━━ TEXT EXCERPT ━━

# 2 Years Dating, 5 Years Marriage with 2 Years Apart



## sd315 (Aug 4, 2015)

My wife and married and three weeks later I was in Japan for my new job. She caught up with my 4 months later and we got to enjoy each others time while looking for an apartment. She went back home to to get the dog and two months later, the three of us were living in a Japanese apartment, and would be our living place for the next 18 months.

I was the the only one working (long hours) and she would be at home with the dog or taking care of the shopping needs, all within a few blocks. We made the weekends work together with little trips here or there that let us both forget out worries and just have fun.

The time was to start coming and I sent her and the dog back first while I took care of selling and mailing our stuff back to the states. There as also the goal of saving money since I will not be employed when I come home. My wife did nothing but spend and party and didn't make an attempt to find work until I came home in September.

With my wife working and having money saved aside for the next year we found and an apartment and I was able to finish my last two semesters of school without the effects of balancing work. I was home to take care of the dog, cat, go grocery shopping, clean up, and cook. My wife also helps in these areas when I had schoolwork that need to be completed that evening. Then...I don't know that happened.

━━━
━━ SUPPLIED RECORDS ━━

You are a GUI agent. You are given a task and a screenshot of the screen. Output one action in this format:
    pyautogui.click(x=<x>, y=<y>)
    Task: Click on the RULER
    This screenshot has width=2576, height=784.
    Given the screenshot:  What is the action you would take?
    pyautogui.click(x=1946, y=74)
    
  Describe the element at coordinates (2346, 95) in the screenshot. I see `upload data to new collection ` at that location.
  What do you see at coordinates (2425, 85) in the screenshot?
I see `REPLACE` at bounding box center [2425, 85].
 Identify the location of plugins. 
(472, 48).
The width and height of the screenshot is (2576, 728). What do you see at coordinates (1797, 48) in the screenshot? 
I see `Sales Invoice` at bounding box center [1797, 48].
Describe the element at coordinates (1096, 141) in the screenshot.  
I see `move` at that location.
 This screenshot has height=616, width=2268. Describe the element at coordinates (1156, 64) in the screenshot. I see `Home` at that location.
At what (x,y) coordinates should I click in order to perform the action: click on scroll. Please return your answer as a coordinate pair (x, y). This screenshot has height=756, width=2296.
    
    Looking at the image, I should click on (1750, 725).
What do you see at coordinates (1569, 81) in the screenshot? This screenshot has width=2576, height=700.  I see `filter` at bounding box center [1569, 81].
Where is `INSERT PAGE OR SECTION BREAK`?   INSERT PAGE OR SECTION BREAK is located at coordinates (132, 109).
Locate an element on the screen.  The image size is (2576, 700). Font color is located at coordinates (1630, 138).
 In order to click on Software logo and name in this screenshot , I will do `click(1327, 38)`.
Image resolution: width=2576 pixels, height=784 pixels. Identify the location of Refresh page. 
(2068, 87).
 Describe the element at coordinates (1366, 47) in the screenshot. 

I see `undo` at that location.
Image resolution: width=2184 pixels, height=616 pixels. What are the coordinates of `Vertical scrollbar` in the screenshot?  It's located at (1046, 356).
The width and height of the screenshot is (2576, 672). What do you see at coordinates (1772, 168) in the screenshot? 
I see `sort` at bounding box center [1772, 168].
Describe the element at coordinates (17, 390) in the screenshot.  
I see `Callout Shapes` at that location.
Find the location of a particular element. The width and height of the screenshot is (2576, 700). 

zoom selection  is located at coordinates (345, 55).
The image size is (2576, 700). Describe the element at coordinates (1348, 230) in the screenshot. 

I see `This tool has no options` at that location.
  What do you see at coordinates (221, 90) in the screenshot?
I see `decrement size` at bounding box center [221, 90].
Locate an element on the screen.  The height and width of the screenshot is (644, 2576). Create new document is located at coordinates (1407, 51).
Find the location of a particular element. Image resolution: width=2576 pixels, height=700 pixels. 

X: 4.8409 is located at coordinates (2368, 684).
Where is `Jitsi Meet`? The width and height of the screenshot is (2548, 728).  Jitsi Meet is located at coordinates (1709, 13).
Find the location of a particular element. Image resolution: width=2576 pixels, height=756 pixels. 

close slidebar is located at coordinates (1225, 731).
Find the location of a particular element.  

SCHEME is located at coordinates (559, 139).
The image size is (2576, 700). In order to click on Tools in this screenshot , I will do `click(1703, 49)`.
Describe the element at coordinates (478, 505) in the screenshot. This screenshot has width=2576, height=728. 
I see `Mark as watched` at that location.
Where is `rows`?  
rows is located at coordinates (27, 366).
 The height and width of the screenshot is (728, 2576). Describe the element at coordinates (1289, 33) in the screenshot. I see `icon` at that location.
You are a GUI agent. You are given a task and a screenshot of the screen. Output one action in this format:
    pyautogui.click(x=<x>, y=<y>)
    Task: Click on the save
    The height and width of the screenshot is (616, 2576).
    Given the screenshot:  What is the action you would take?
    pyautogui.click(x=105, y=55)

━━━

■ REQUIRED WORK
a) According to the forum post, for how long was the Japanese apartment the couple's home?
b) Edit the part of the rows that opens with the line containing "At what (x,y)" and closes with the line containing "coordinates (345, 55).", changing "Describe" to "Explain" and keeping everything else the same. Return only that part.
The forum post and the rows have no connection to each other.

■ RESPONSES BY TASK
a) 18 months.

b)
At what (x,y) coordinates should I click in order to perform the action: click on scroll. Please return your answer as a coordinate pair (x, y). This screenshot has height=756, width=2296.
    
    Looking at the image, I should click on (1750, 725).
What do you see at coordinates (1569, 81) in the screenshot? This screenshot has width=2576, height=700.  I see `filter` at bounding box center [1569, 81].
Where is `INSERT PAGE OR SECTION BREAK`?   INSERT PAGE OR SECTION BREAK is located at coordinates (132, 109).
Locate an element on the screen.  The image size is (2576, 700). Font color is located at coordinates (1630, 138).
 In order to click on Software logo and name in this screenshot , I will do `click(1327, 38)`.
Image resolution: width=2576 pixels, height=784 pixels. Identify the location of Refresh page. 
(2068, 87).
 Explain the element at coordinates (1366, 47) in the screenshot. 

I see `undo` at that location.
Image resolution: width=2184 pixels, height=616 pixels. What are the coordinates of `Vertical scrollbar` in the screenshot?  It's located at (1046, 356).
The width and height of the screenshot is (2576, 672). What do you see at coordinates (1772, 168) in the screenshot? 
I see `sort` at bounding box center [1772, 168].
Explain the element at coordinates (17, 390) in the screenshot.  
I see `Callout Shapes` at that location.
Find the location of a particular element. The width and height of the screenshot is (2576, 700). 

zoom selection  is located at coordinates (345, 55).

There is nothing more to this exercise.